Greg Braxton, Los Angeles Times on

Published in Entertainment News

Warning: This story contains spoilers from Sunday's episode of "Big Little Lies."

No one knows what's troubling Bonnie Carlson. One of "Big Little Lies"' infamous "Monterey Five" -- a group of affluent women trying to cover up details of their involvement in the killing of one of their husbands at a gala school fundraiser -- the guilt-ridden Bonnie (Zoe Kravitz) has been withdrawn since the incident, distancing herself from friends and family. Her husband Nathan fears he is losing her. Her friend Madeline asks if she's on drugs. Others in her circle are mystified and concerned.

But Bonnie's mother Elizabeth, who drops in for an unexpected visit in Sunday night's episode, bluntly offers her thoughts about what's at the root of the problem: Bonnie is a black woman living in a white community that doesn't appreciate or respect her.

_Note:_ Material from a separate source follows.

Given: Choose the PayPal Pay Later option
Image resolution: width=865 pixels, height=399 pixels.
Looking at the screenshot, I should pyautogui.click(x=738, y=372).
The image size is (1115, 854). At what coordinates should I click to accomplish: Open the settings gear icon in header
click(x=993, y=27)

"You're surrounded by people who don't get you," Elizabeth, played by Crystal Fox, tells Bonnie. "They don't look like you. I haven't seen one other black person since I've been here. Is that why you're here? We all know how fond you are of your walls."

Elizabeth's view could also be applied to the team behind "Big Little Lies." When it comes to black people and others who aren't white, they don't get it.

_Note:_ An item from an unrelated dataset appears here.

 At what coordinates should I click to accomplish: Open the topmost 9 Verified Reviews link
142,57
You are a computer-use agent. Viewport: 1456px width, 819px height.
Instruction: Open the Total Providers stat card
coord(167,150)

The scene between Bonnie and her mother is one of the most surprising moments in the new season of "Big Little Lies." While the Emmy-winning drama, headed by Reese Witherspoon, Nicole Kidman, Shailene Woodley and Laura Dern, scored mightily with both critics and audiences in its first season, some observers noted that the series, with its predominantly white cast and upper-middle-class suburban setting, conspicuously steered clear of mentioning Bonnie's ethnicity.

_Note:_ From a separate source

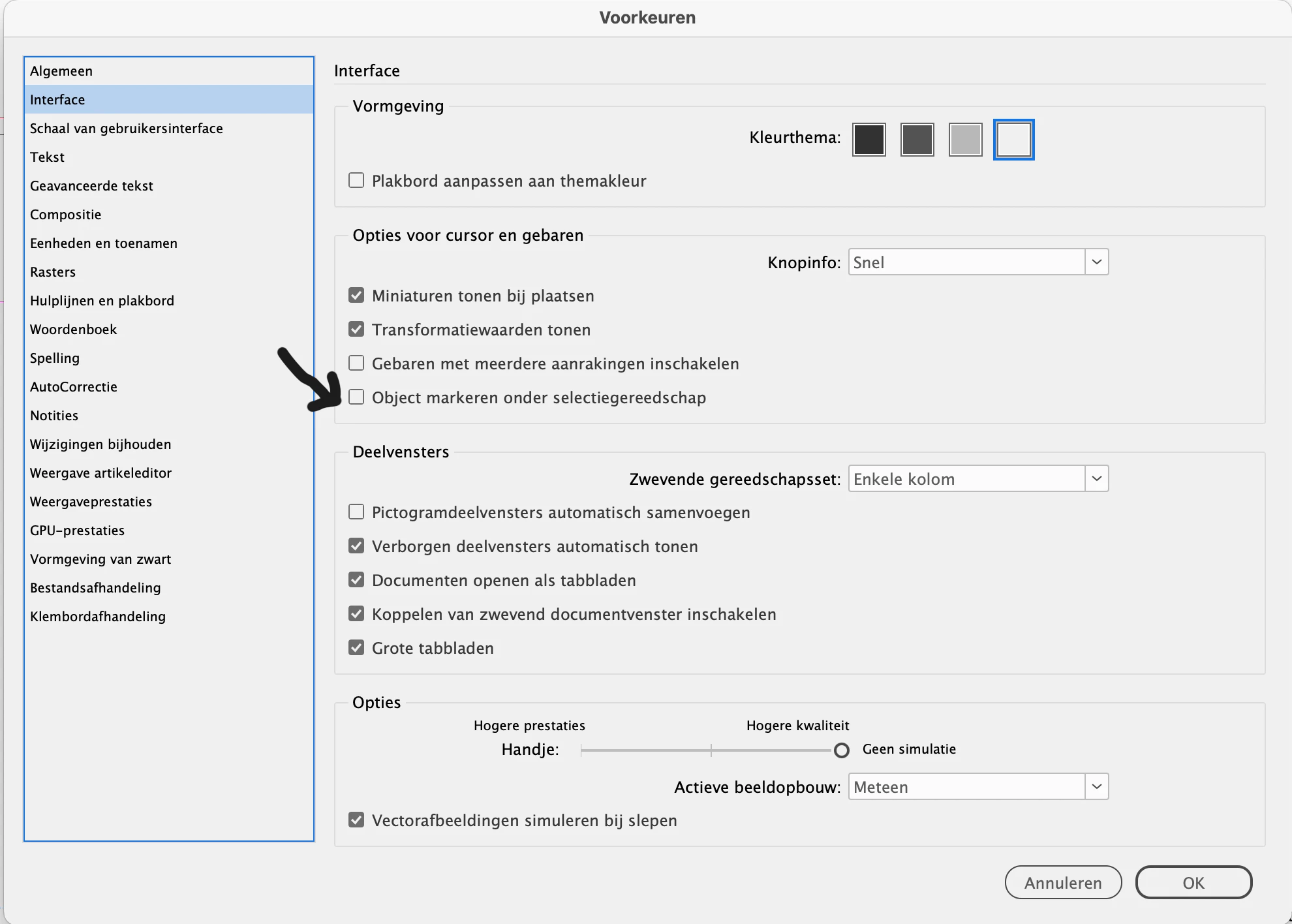
Task: Choose the medium dark gray theme swatch
Action: (x=917, y=140)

Others argued that Bonnie, a yoga instructor with braids and tattoos, was often sidelined from the main action and was less defined than her white counterparts -- nor was her daughter, Skye (Chloe Coleman), seen as much as their children. The only other significant person of color in Season 1 was Det. Adrienne Quinlan (Merrin Dungey), the lead investigator in the death of Perry Wright (Alexander Skarsgard), the abusive husband of Kidman's Celeste Wright.

The near-total absence of diversity even seemed to frustrate Kravitz, who said in a Rolling Stone interview last year that she had tried to get the producers to deal with the cultural differences of the characters. "It didn't work out," she said in the interview. "People are scared to go there. 1/8But3/8 if we're making art and trying to dissect the human condition, let's really do that."

It's unclear whether series creator David E. Kelley or the extensive list of executive producers, which includes Witherspoon and Kidman, are consciously responding to those critiques in Season 2. But it's evident from the three episodes made available for review that there's a lot more "flavor" in "Big Little Lies" this time around. In addition to Elizabeth's comments and the beefing up of Bonnie's story line, the supporting cast has been sprinkled with a few more performers of color.

However, while Elizabeth's statements and a more visible minority presence may provoke a momentary jolt of appreciation from those of us who want a little more topicality with our entertainment, this shift into "wokeness" is only skin deep.